Effects of acipimox on the secretion of adipokines, the composition of fatty acids, and development of non-alcoholic fatty liver disease in rats fed a high-fat diet

Abstract

Acipimox, a lipolysis inhibitor, has been reported to improve insulin resistance by lowering plasma FFA. Recently, the role of n-3 and n-6 fatty acids in regards to insulin resistance was focused on. However, there was no adequate study of the acipimox effects on the composition of fatty acids. In addition, little is known about whether acipimox can improve development of fatty liver disease. At 8 weeks of age, male Sprague-Dawley rats weighing approximately 280g were randomly assigned to one of three treatment groups (standard diet, high-fat diet with vehicle, high-fat diet with acipimox).
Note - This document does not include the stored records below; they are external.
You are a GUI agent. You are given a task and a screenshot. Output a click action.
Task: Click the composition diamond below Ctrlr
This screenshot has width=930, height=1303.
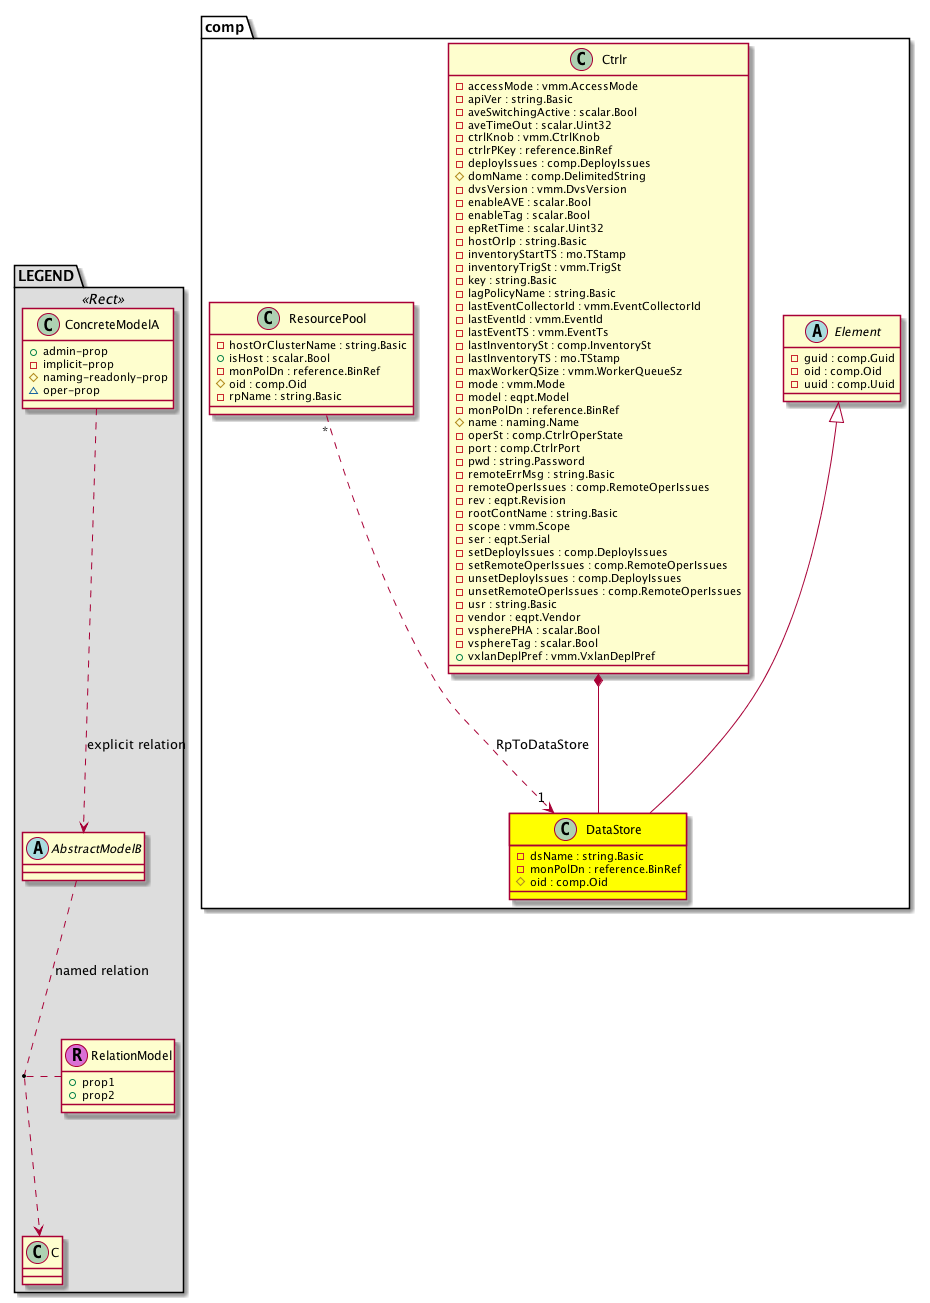point(598,682)
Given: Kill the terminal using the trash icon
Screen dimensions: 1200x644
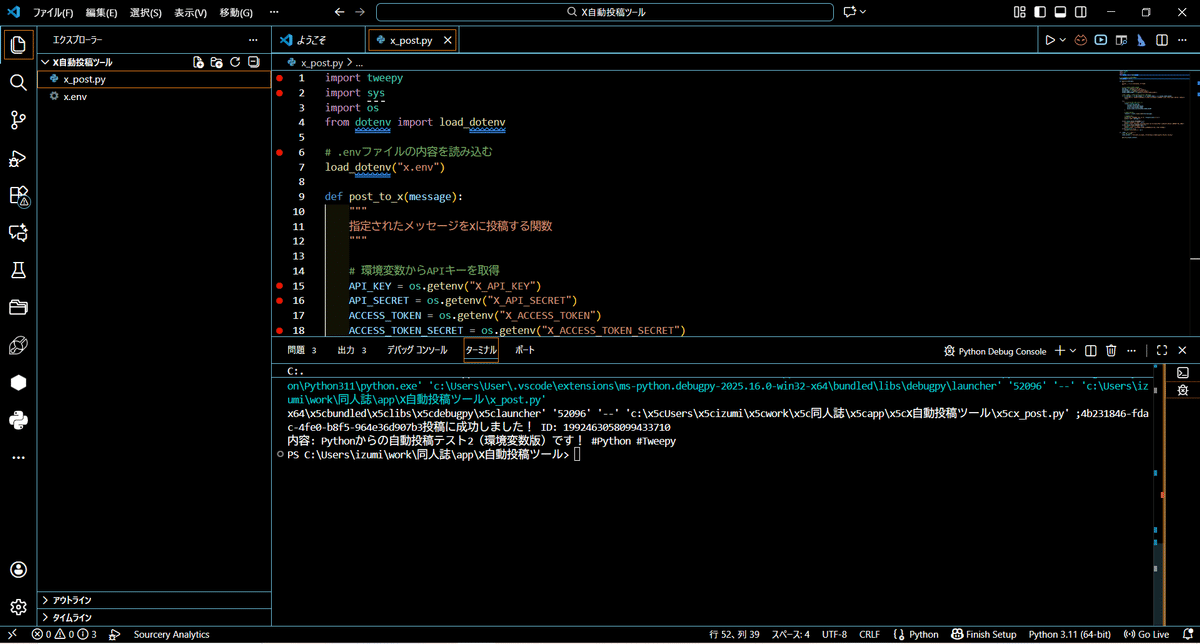Looking at the screenshot, I should point(1111,350).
After 4 weeks, we performed an intraperitoneal insulin tolerance test and measured fatty acids composition in addition to adipokines. Changes in liver histopathology were examined using hematoxylin and eosin, Oil red O, and tumor necrosis factor-α staining. There were no differences between the three groups in basal body weight and food intake. Body weight increment was higher in rats fed a high-fat diet without difference by acipimox administration. The plasma level of leptin tended to increase in the high-fat diet group and to decrease by acipimox. Adiponectin levels tended to decrease in plasma of the high-fat diet group and to increase by acipimox. Insulin sensitivity decreased in rats fed a high-fat diet and appeared to be improved by acipimox administration. Although acipimox showed conflicting results in changes of fatty acids composition, it induced improvement in the degree of steatosis and inflammation of the liver. These results suggest that acipimox might yield beneficial effects on the development of non-alcoholic fatty liver disease (NAFLD) and be a new therapeutic strategy. Further studies are required for the effects of acipimox on NAFLD development and the underlying mechanisms.